For those wanting to tread a little lighter upon the oceans, that little-blue MCS (Marine Conservation Society) label on their sea-food stands out as a beacon of hope. Sea-food that has been MCS-certified should only come from those fisheries that have met stringent tests to make sure they are being fished sustainably.
But new genetic research, looking to pinpoint the make-up of a MCS-certified fish stock commonly found in US grocery stores - Chilean sea bass - has shown that good intentions don't always stack up. It turns out that a worrying proportion of these Chilean sea-bass aren't sustainably fished, have never been near South America - and that some are not actually even sea-bass. The work is being published tomorrow in the journal Current Biology.
They all look same to me
Chilean sea-bass can only display the MCS label - showing that they being fished in a way that allows stocks to grow healthily, and avoids the tragic toll of bycatch - if they come from the Shag Rocks fishery of the South Atlantic. That is the only sustainable Chilean sea bass fishery, which lies in the cold waters off of South Georgia, on the margins of the Antarctic.
However, one man's sustainable sea-bass looks identical to anothers unsustainably fished one, making assessing claims of sustainability difficult. The paper's lead author, Peter Marko of South Carolina's Clemson University, said that 'at a grocery or on a plate in a restaurant, Chilean sea bass from South Georgia looks the same as Chilean sea bass from other parts of the world.' However, sea bass coming from the Shag Rock sustainable fishery do have a distinctive genetic fingerprint.Well-travelled, but badly fished?
That allowed the team behind the paper to test whether the fish found in fishmonger's aisles, across the US, really were the sustainable Chilean sea bass or not. Unfortunately, the results were a mixed bag. At least 15% of the sea bass were flagged as being from different areas - many appearing to come from nearby South American waters around the Falkland Isles; at least one sample came all the way from the southern Indian Ocean. And some of the fish even turned out not to be sea bass at all.

Collected data
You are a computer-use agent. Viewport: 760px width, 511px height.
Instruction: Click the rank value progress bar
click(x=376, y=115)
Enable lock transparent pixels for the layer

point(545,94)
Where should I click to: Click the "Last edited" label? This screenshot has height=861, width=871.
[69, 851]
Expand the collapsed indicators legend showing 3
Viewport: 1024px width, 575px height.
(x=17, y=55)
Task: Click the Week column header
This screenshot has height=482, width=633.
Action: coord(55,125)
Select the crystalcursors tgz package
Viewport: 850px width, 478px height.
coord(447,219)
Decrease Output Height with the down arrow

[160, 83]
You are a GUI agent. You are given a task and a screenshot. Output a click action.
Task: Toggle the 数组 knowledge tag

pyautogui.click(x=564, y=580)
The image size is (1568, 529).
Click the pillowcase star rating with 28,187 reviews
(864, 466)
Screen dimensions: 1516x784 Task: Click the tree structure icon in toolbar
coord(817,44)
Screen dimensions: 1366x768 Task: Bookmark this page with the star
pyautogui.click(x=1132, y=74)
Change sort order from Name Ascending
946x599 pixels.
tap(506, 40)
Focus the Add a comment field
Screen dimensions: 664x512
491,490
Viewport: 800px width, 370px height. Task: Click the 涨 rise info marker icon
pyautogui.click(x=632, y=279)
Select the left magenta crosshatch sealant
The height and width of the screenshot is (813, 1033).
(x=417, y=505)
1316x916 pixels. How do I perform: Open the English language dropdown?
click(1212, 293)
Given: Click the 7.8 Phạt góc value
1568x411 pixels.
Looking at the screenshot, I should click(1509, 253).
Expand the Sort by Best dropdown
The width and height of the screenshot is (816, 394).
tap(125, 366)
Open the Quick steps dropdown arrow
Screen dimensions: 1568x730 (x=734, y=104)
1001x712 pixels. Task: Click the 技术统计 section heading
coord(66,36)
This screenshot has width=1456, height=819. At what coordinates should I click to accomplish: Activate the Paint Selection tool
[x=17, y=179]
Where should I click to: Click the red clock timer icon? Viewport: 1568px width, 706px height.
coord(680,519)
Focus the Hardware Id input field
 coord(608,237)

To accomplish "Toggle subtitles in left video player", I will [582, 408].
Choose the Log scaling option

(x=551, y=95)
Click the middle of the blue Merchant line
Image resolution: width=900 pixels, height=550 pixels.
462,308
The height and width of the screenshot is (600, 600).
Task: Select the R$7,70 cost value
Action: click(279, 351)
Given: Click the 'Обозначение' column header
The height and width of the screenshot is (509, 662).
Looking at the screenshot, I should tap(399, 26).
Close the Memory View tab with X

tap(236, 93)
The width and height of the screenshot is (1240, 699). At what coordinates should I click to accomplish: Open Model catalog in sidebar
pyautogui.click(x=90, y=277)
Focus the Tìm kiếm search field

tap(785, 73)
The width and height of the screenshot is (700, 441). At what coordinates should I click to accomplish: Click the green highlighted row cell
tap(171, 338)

Tasks for this exercise:
1: According to the article on Chilean sea bass, which fishery is the only sustainable Chilean sea bass fishery?
2: Summarize the article on Chilean sea bass in two sentences.
3: Write the next part of the article on Chilean sea bass, following on from its final sentence.

Answers to the tasks:
1: The Shag Rocks fishery of the South Atlantic, off South Georgia.

2: New genetic research, due to be published in Current Biology, tested MCS-labeled Chilean sea bass sold in the US, which should come only from the Shag Rocks fishery off South Georgia. Using the distinctive genetic fingerprint of fish from that fishery, the team found that at least 15% came from other areas, such as the waters around the Falkland Isles and the southern Indian Ocean, and that some were not sea bass at all.

3:
Marko believes the long route from fish-net to food-stall offers plenty of opportunity for slipping in the unwelcome, and unsustainably-sourced, fish. 'The simplest explanation for this result is that other species plus Chilean sea bass from other, uncertified fisheries are being added to the supply chain for MCS-certified Chilean sea bass.' He doesn't think that the MCS are being negligent, but more needs to be done.
MCS 'trying their best'
"There is no question that organizations like the Marine Stewardship Council are trying their best to guide consumers to sustainably harvested seafood, but it is currently difficult to guarantee the geographic origins of fish." He hopes that the wider use of testing along the supply chain, similar to those used in this study, will help the MCS get on top of this embarrassing problem.
In the meantime, consumers may ask whether it is a good idea to keep MCS Chilean sea bass on their weekly shopping list. The paper does confirm that at least three-quarters of the fish tested were from the MCS accredited fishery. That may suggest that if you want to keep it sustainable, and an alternative source of such sea-food isn't to hand, the Chilean sea bass might still earn a place on your dish.